Without skipping or changing anything, print all the entries.

### Records for processing
....

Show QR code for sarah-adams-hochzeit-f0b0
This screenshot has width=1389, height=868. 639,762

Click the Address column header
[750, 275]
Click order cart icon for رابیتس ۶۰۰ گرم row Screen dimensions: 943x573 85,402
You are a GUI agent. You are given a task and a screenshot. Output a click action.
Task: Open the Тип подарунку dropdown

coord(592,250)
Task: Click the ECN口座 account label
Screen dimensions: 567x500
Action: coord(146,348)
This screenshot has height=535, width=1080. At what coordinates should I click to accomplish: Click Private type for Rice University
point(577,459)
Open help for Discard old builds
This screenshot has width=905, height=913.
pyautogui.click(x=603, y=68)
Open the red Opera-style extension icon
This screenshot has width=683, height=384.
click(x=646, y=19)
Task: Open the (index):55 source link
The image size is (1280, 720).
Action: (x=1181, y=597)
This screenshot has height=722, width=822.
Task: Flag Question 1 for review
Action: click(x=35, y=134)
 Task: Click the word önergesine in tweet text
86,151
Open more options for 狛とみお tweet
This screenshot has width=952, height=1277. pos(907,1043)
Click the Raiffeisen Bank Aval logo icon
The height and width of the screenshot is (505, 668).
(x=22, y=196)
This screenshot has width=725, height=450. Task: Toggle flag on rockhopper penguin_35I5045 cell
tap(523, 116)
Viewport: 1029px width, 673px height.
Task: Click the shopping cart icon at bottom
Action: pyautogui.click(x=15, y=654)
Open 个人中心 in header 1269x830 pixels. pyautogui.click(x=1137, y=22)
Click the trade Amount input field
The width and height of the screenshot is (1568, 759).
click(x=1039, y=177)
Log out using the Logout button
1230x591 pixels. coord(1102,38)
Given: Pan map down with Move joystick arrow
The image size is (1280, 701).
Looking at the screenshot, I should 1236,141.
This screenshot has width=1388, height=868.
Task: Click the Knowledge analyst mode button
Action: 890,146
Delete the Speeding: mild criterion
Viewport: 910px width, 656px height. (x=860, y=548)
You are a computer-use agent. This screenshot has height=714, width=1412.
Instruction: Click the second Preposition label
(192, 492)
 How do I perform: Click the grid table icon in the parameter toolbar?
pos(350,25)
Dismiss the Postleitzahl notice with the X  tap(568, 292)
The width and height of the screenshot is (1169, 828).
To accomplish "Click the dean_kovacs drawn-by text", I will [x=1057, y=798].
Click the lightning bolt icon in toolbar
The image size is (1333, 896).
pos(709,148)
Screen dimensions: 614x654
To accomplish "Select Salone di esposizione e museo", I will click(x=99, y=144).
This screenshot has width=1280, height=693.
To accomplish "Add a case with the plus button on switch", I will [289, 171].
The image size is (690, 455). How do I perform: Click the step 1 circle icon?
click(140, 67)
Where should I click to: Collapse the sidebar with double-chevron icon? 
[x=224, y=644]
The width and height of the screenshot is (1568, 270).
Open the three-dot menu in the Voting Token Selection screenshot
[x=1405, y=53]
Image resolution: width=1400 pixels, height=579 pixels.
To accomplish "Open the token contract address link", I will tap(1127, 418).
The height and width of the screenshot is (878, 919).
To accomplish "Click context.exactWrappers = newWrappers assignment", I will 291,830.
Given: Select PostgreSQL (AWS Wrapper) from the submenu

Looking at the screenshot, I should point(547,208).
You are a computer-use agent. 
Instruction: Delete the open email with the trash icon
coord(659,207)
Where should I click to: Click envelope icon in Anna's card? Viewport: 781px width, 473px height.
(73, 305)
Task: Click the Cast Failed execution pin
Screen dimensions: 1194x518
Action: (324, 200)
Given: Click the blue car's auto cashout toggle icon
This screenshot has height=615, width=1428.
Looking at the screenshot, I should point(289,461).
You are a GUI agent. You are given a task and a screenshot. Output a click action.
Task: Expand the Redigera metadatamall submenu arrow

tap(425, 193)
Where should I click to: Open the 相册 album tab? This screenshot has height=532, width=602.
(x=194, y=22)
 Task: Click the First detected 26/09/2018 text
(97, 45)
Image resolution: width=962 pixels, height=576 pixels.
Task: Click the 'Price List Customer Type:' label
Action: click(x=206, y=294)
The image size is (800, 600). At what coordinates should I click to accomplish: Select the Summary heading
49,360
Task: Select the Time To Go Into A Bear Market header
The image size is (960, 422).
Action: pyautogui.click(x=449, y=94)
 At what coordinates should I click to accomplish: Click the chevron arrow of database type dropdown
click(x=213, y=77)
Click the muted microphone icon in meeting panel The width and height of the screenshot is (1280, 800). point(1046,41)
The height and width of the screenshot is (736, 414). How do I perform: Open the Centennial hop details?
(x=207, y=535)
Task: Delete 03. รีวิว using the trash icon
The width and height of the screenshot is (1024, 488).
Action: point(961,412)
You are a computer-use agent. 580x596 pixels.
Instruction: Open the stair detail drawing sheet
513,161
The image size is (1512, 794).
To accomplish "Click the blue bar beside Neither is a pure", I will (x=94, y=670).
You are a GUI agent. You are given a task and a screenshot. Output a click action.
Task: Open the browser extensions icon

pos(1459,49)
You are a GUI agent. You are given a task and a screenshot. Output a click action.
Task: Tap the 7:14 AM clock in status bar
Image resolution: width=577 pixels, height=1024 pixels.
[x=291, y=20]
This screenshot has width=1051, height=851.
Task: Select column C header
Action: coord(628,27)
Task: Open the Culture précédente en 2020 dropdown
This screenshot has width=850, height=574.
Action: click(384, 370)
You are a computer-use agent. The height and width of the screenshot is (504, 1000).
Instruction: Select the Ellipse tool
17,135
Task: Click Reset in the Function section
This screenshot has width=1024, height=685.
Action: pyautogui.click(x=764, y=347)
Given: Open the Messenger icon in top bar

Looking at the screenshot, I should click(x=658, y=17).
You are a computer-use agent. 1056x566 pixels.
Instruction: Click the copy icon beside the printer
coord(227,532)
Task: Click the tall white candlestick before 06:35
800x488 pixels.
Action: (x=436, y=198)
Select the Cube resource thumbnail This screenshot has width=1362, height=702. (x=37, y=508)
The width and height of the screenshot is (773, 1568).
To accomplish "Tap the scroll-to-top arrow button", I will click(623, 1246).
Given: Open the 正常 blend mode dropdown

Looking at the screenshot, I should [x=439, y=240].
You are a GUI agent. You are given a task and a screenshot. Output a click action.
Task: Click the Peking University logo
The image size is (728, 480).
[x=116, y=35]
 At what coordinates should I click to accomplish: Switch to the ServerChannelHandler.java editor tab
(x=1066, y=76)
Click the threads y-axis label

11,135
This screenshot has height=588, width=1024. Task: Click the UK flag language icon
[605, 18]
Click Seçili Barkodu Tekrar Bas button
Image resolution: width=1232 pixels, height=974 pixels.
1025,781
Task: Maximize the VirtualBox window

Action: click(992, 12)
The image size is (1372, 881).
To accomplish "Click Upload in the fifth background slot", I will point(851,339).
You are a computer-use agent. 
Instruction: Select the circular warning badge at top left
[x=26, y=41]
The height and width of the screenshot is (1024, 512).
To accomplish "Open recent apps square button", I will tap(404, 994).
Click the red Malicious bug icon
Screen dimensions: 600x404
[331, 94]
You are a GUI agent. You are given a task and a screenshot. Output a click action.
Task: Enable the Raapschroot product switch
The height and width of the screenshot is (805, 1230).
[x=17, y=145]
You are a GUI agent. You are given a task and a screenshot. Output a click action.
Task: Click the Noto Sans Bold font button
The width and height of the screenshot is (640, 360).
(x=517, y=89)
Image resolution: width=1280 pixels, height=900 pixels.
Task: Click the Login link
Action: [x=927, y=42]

....

### Exercise solution
Show QR code for sarah-adams-hochzeit-f0b0
This screenshot has width=1389, height=868. 639,762

Click the Address column header
[750, 275]
Click order cart icon for رابیتس ۶۰۰ گرم row Screen dimensions: 943x573 85,402
You are a GUI agent. You are given a task and a screenshot. Output a click action.
Task: Open the Тип подарунку dropdown

coord(592,250)
Task: Click the ECN口座 account label
Screen dimensions: 567x500
Action: coord(146,348)
This screenshot has height=535, width=1080. At what coordinates should I click to accomplish: Click Private type for Rice University
point(577,459)
Open help for Discard old builds
This screenshot has width=905, height=913.
pyautogui.click(x=603, y=68)
Open the red Opera-style extension icon
This screenshot has width=683, height=384.
click(x=646, y=19)
Task: Open the (index):55 source link
The image size is (1280, 720).
Action: (x=1181, y=597)
This screenshot has height=722, width=822.
Task: Flag Question 1 for review
Action: click(x=35, y=134)
 Task: Click the word önergesine in tweet text
86,151
Open more options for 狛とみお tweet
This screenshot has width=952, height=1277. pos(907,1043)
Click the Raiffeisen Bank Aval logo icon
The height and width of the screenshot is (505, 668).
(x=22, y=196)
This screenshot has width=725, height=450. Task: Toggle flag on rockhopper penguin_35I5045 cell
tap(523, 116)
Viewport: 1029px width, 673px height.
Task: Click the shopping cart icon at bottom
Action: pyautogui.click(x=15, y=654)
Open 个人中心 in header 1269x830 pixels. pyautogui.click(x=1137, y=22)
Click the trade Amount input field
The width and height of the screenshot is (1568, 759).
click(x=1039, y=177)
Log out using the Logout button
1230x591 pixels. coord(1102,38)
Given: Pan map down with Move joystick arrow
The image size is (1280, 701).
Looking at the screenshot, I should 1236,141.
This screenshot has width=1388, height=868.
Task: Click the Knowledge analyst mode button
Action: 890,146
Delete the Speeding: mild criterion
Viewport: 910px width, 656px height. (x=860, y=548)
You are a computer-use agent. This screenshot has height=714, width=1412.
Instruction: Click the second Preposition label
(192, 492)
 How do I perform: Click the grid table icon in the parameter toolbar?
pos(350,25)
Dismiss the Postleitzahl notice with the X  tap(568, 292)
The width and height of the screenshot is (1169, 828).
To accomplish "Click the dean_kovacs drawn-by text", I will [x=1057, y=798].
Click the lightning bolt icon in toolbar
The image size is (1333, 896).
pos(709,148)
Screen dimensions: 614x654
To accomplish "Select Salone di esposizione e museo", I will click(x=99, y=144).
This screenshot has width=1280, height=693.
To accomplish "Add a case with the plus button on switch", I will [289, 171].
The image size is (690, 455). How do I perform: Click the step 1 circle icon?
click(140, 67)
Where should I click to: Collapse the sidebar with double-chevron icon? 
[x=224, y=644]
The width and height of the screenshot is (1568, 270).
Open the three-dot menu in the Voting Token Selection screenshot
[x=1405, y=53]
Image resolution: width=1400 pixels, height=579 pixels.
To accomplish "Open the token contract address link", I will tap(1127, 418).
The height and width of the screenshot is (878, 919).
To accomplish "Click context.exactWrappers = newWrappers assignment", I will 291,830.
Given: Select PostgreSQL (AWS Wrapper) from the submenu

Looking at the screenshot, I should point(547,208).
You are a computer-use agent. 
Instruction: Delete the open email with the trash icon
coord(659,207)
Where should I click to: Click envelope icon in Anna's card? Viewport: 781px width, 473px height.
(73, 305)
Task: Click the Cast Failed execution pin
Screen dimensions: 1194x518
Action: (324, 200)
Given: Click the blue car's auto cashout toggle icon
This screenshot has height=615, width=1428.
Looking at the screenshot, I should point(289,461).
You are a GUI agent. You are given a task and a screenshot. Output a click action.
Task: Expand the Redigera metadatamall submenu arrow

tap(425, 193)
Where should I click to: Open the 相册 album tab? This screenshot has height=532, width=602.
(x=194, y=22)
 Task: Click the First detected 26/09/2018 text
(97, 45)
Image resolution: width=962 pixels, height=576 pixels.
Task: Click the 'Price List Customer Type:' label
Action: click(x=206, y=294)
The image size is (800, 600). At what coordinates should I click to accomplish: Select the Summary heading
49,360
Task: Select the Time To Go Into A Bear Market header
The image size is (960, 422).
Action: pyautogui.click(x=449, y=94)
 At what coordinates should I click to accomplish: Click the chevron arrow of database type dropdown
click(x=213, y=77)
Click the muted microphone icon in meeting panel The width and height of the screenshot is (1280, 800). point(1046,41)
The height and width of the screenshot is (736, 414). How do I perform: Open the Centennial hop details?
(x=207, y=535)
Task: Delete 03. รีวิว using the trash icon
The width and height of the screenshot is (1024, 488).
Action: point(961,412)
You are a computer-use agent. 580x596 pixels.
Instruction: Open the stair detail drawing sheet
513,161
The image size is (1512, 794).
To accomplish "Click the blue bar beside Neither is a pure", I will (x=94, y=670).
You are a GUI agent. You are given a task and a screenshot. Output a click action.
Task: Open the browser extensions icon

pos(1459,49)
You are a GUI agent. You are given a task and a screenshot. Output a click action.
Task: Tap the 7:14 AM clock in status bar
Image resolution: width=577 pixels, height=1024 pixels.
[x=291, y=20]
This screenshot has width=1051, height=851.
Task: Select column C header
Action: coord(628,27)
Task: Open the Culture précédente en 2020 dropdown
This screenshot has width=850, height=574.
Action: click(384, 370)
You are a computer-use agent. The height and width of the screenshot is (504, 1000).
Instruction: Select the Ellipse tool
17,135
Task: Click Reset in the Function section
This screenshot has width=1024, height=685.
Action: pyautogui.click(x=764, y=347)
Given: Open the Messenger icon in top bar

Looking at the screenshot, I should click(x=658, y=17).
You are a computer-use agent. 1056x566 pixels.
Instruction: Click the copy icon beside the printer
coord(227,532)
Task: Click the tall white candlestick before 06:35
800x488 pixels.
Action: (x=436, y=198)
Select the Cube resource thumbnail This screenshot has width=1362, height=702. (x=37, y=508)
The width and height of the screenshot is (773, 1568).
To accomplish "Tap the scroll-to-top arrow button", I will click(623, 1246).
Given: Open the 正常 blend mode dropdown

Looking at the screenshot, I should [x=439, y=240].
You are a GUI agent. You are given a task and a screenshot. Output a click action.
Task: Click the Peking University logo
The image size is (728, 480).
[x=116, y=35]
 At what coordinates should I click to accomplish: Switch to the ServerChannelHandler.java editor tab
(x=1066, y=76)
Click the threads y-axis label

11,135
This screenshot has height=588, width=1024. Task: Click the UK flag language icon
[605, 18]
Click Seçili Barkodu Tekrar Bas button
Image resolution: width=1232 pixels, height=974 pixels.
1025,781
Task: Maximize the VirtualBox window

Action: click(992, 12)
The image size is (1372, 881).
To accomplish "Click Upload in the fifth background slot", I will point(851,339).
You are a computer-use agent. 
Instruction: Select the circular warning badge at top left
[x=26, y=41]
The height and width of the screenshot is (1024, 512).
To accomplish "Open recent apps square button", I will tap(404, 994).
Click the red Malicious bug icon
Screen dimensions: 600x404
[331, 94]
You are a GUI agent. You are given a task and a screenshot. Output a click action.
Task: Enable the Raapschroot product switch
The height and width of the screenshot is (805, 1230).
[x=17, y=145]
You are a GUI agent. You are given a task and a screenshot. Output a click action.
Task: Click the Noto Sans Bold font button
The width and height of the screenshot is (640, 360).
(x=517, y=89)
Image resolution: width=1280 pixels, height=900 pixels.
Task: Click the Login link
Action: [x=927, y=42]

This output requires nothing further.